Koku alma reseptörü hücreleri, kirpiklerinde depoladıkları 1000'den fazla koku alma reseptörü proteini sayesinde Aromadan elde edilen kimyasal sinyali bir elektrikli sürücüye dönüştürmek. Bu bilgi beyine taşınır. Orada işlenecek, depolanacak ve işlenmesi için limbik sisteme gönderilecektir.

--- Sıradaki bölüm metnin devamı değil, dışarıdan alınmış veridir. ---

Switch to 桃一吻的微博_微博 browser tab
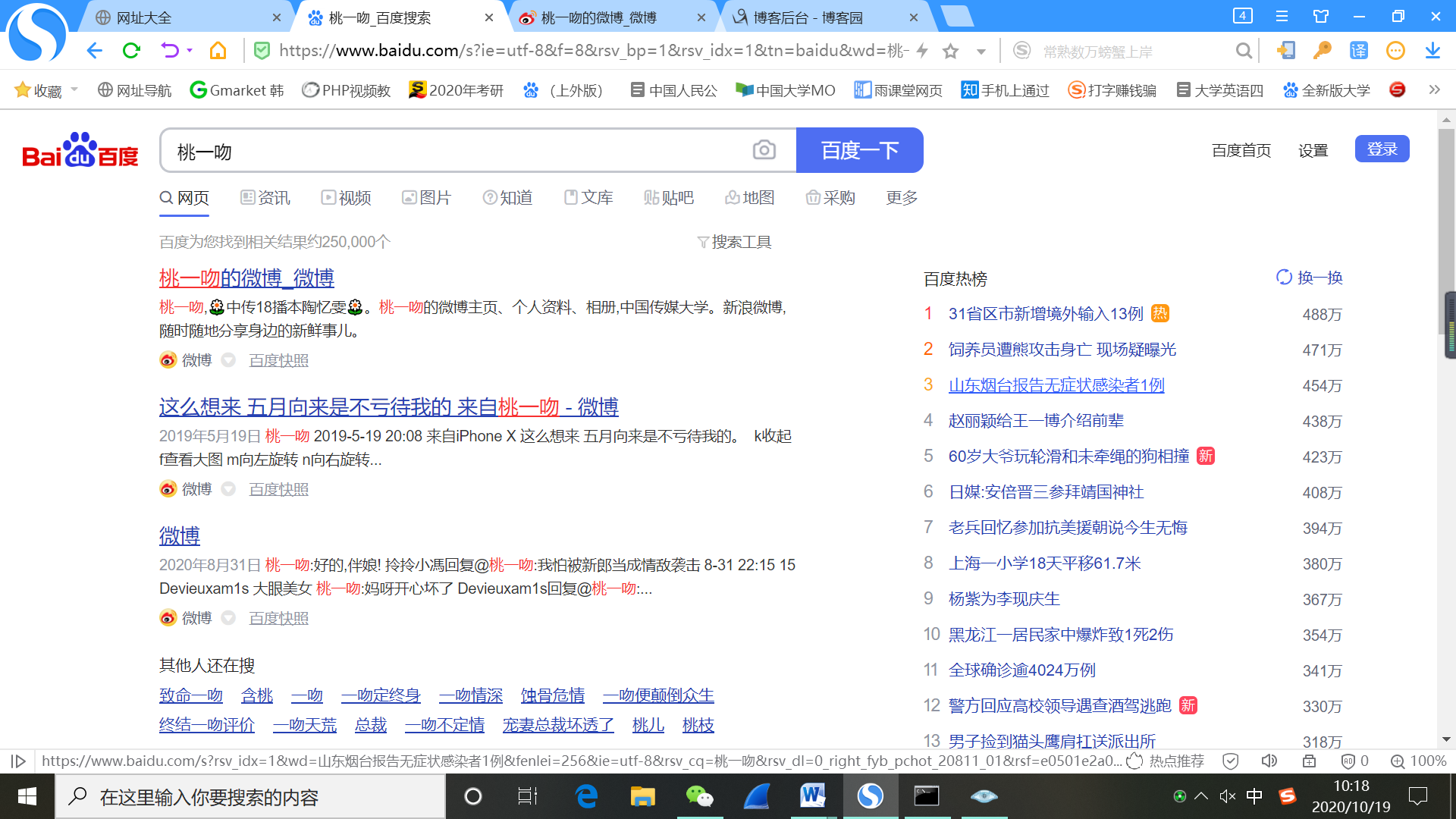(x=599, y=17)
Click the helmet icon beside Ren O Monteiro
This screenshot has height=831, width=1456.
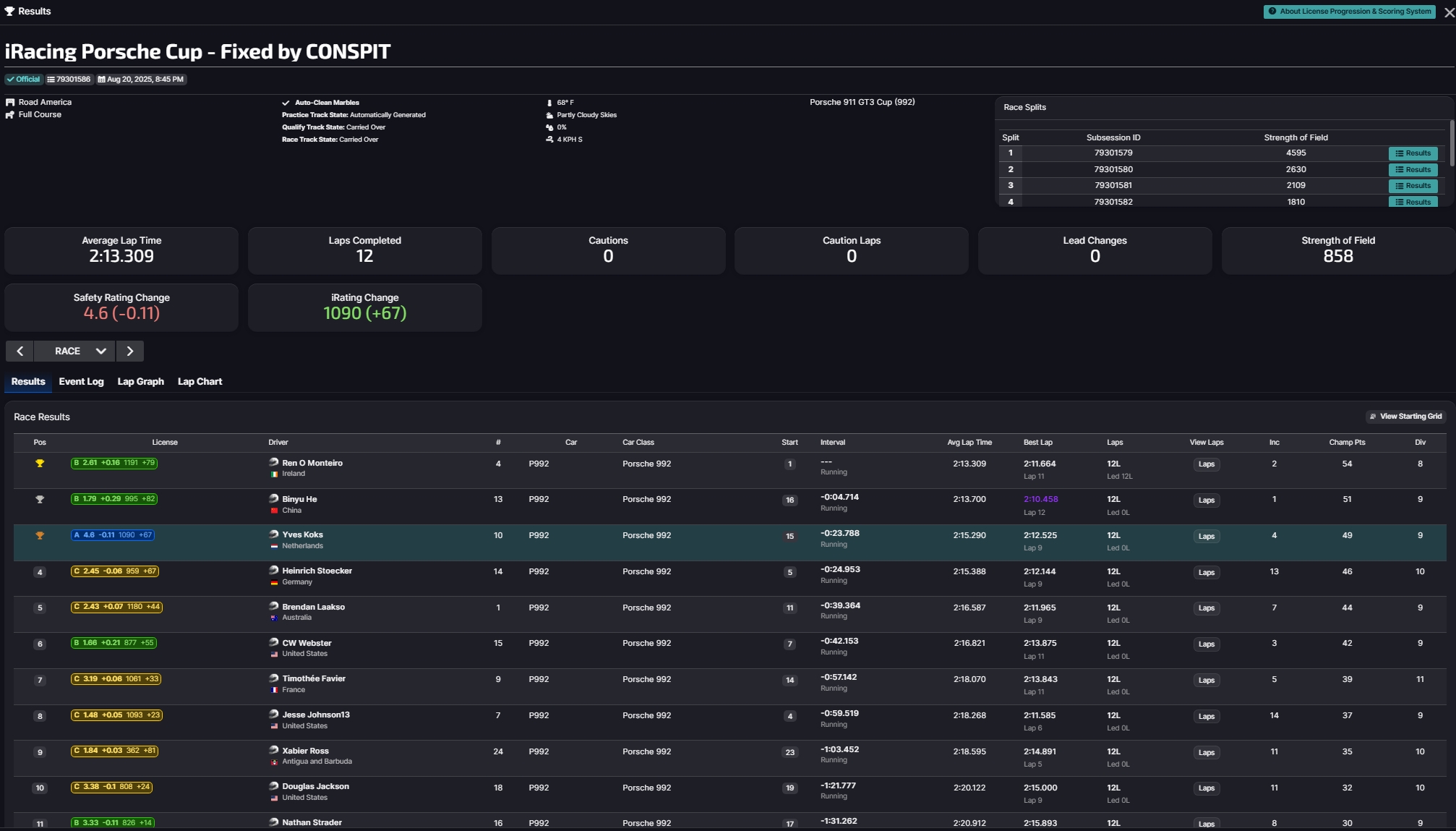click(x=273, y=462)
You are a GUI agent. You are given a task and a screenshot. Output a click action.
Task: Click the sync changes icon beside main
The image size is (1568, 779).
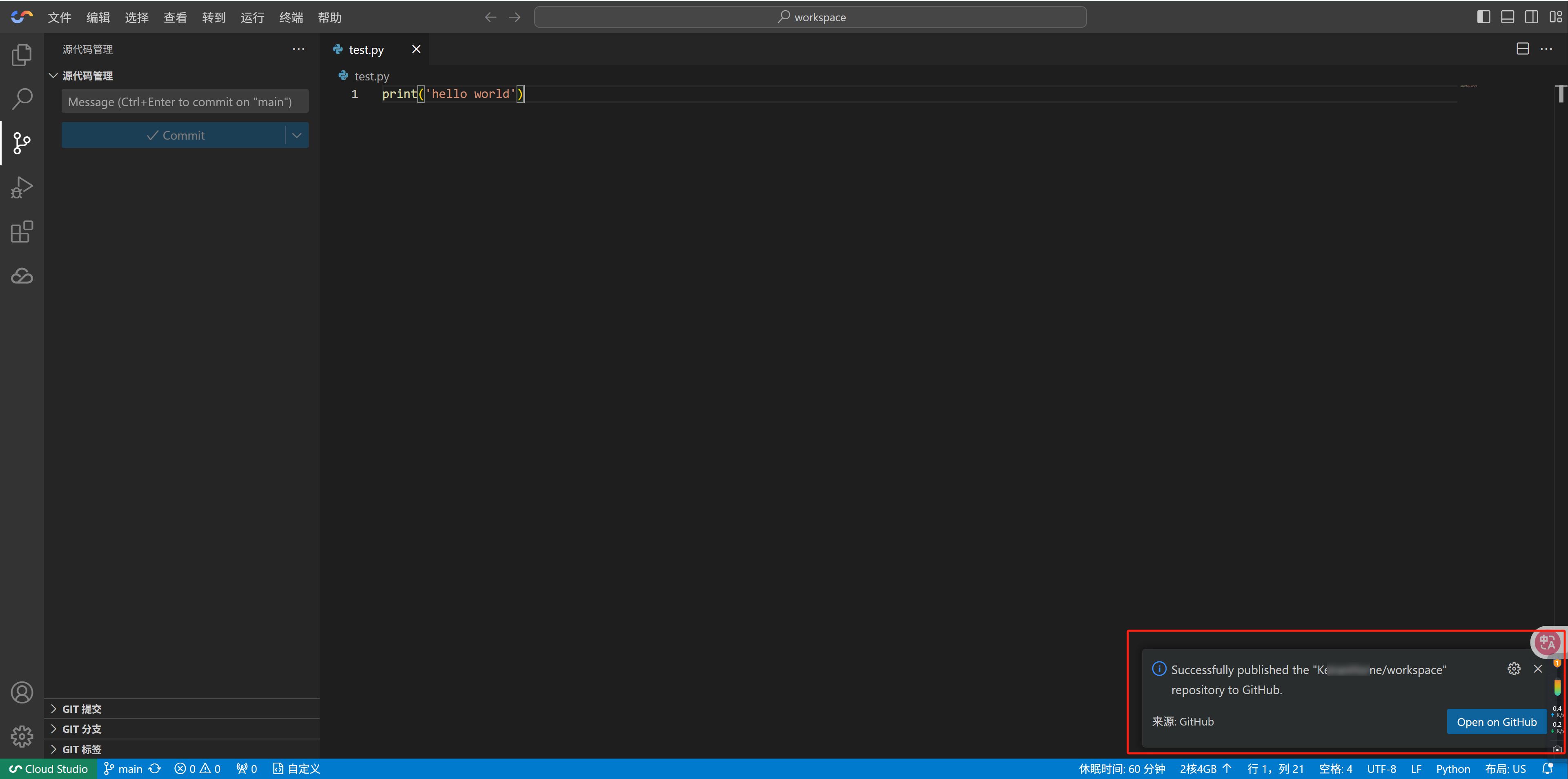pos(155,769)
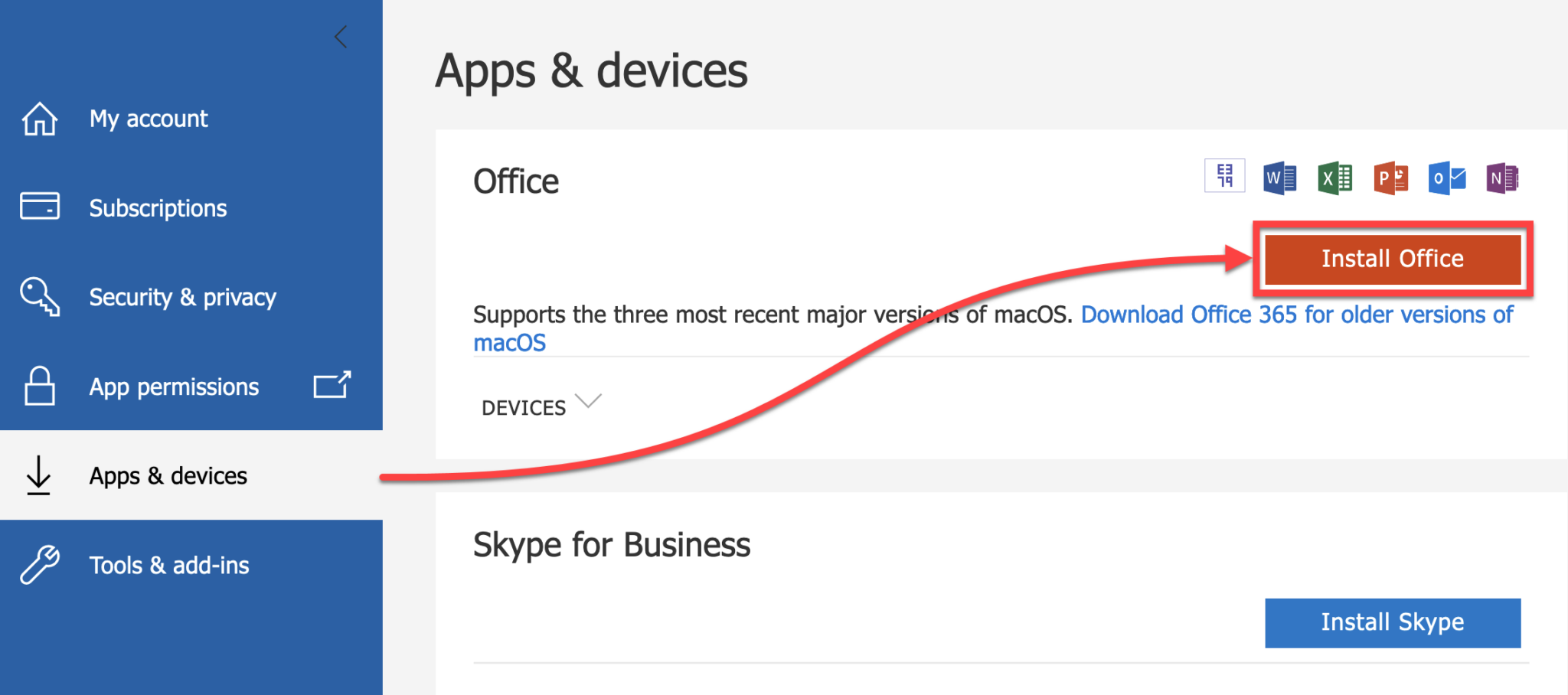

Bugün limbik sistemin uyarılmasının kokudan kaynaklandığını biliyoruz. ruh halimizi değiştirebilir (bizi sevinir, üzülürüz ...), uyanıklık veya dinlenmeye yatkınlığımız, iştahımız, dikkatimiz, hafızamız vb. Bilimsel bir yöntemle aroma ve psikolojik seviyedeki değişiklikler arasındaki bu ilişkinin sonuçta aromakolojinin amacı olduğunu belirleyin..
"Kokunun içinde ruhun özü vardır, her şeyi göz alıcı bir şekilde emdirir ve en güzel ve en acı çeken sahnelerin gizlice girdiği bilinçaltının kapılarını açma kapasitesine sahiptir".
-Mercedes Pinto Maldonado-
Aromachology ve koku hafızası
Aromaların neden olduğu psikolojik uyarımda iki farklılaşmış evrimsel süreç gerçekleşir:
Birincil işlem
Birincil süreç, ruhumuzun bir aroma deneyine doğrudan reaksiyonundan kaynaklanmaktadır.. Oluşan aroma veya kokudan başka hiçbir şeye bağlı değildir. Bu birincil uyaranlara örnekler, cinsel isteğimizi "uyandıran" aroma veya yiyeceklerdir..
İkincil işlem veya koku hafızası
İkincil işlem, tepkimeden koku giderici belleğe dayanan bir aromaya dönüşür., yani, aroma hafızamızın arşivinde tanınır, burada daha önce koku alma hafızamızın beynimizdeki aroma kodlarında yer alan bu algıları kurtarıp yeniden aktive edebileceği bir dizi duyumla ilişkilendirilmiştir..
Bu ikincil işlemin bir örneği ekmek fırınına girmektir ve aroması çocukluğumuzun anılarını (görüntüler, sesler, termal duygular, duygular, duygular ...) Başka hiçbir beyin depolama sisteminin üretemediği bir açıklık düzeyi.
Geçmişe taşınan kokular Koku, bize hatıraları hafızadan uzaklaştırmak için daha fazla gücü olan duyulardan biridir, kokuların değerlendirilmesi deneyimlerimize bağlı olacaktır. Daha fazla oku ""Hiçbir şey bir kokudan daha unutulmaz değildir. Bir koku beklenmeyen, anlık ve hızlı olabilir, ancak çocukluğun çocukluğunu uyandırabilir ".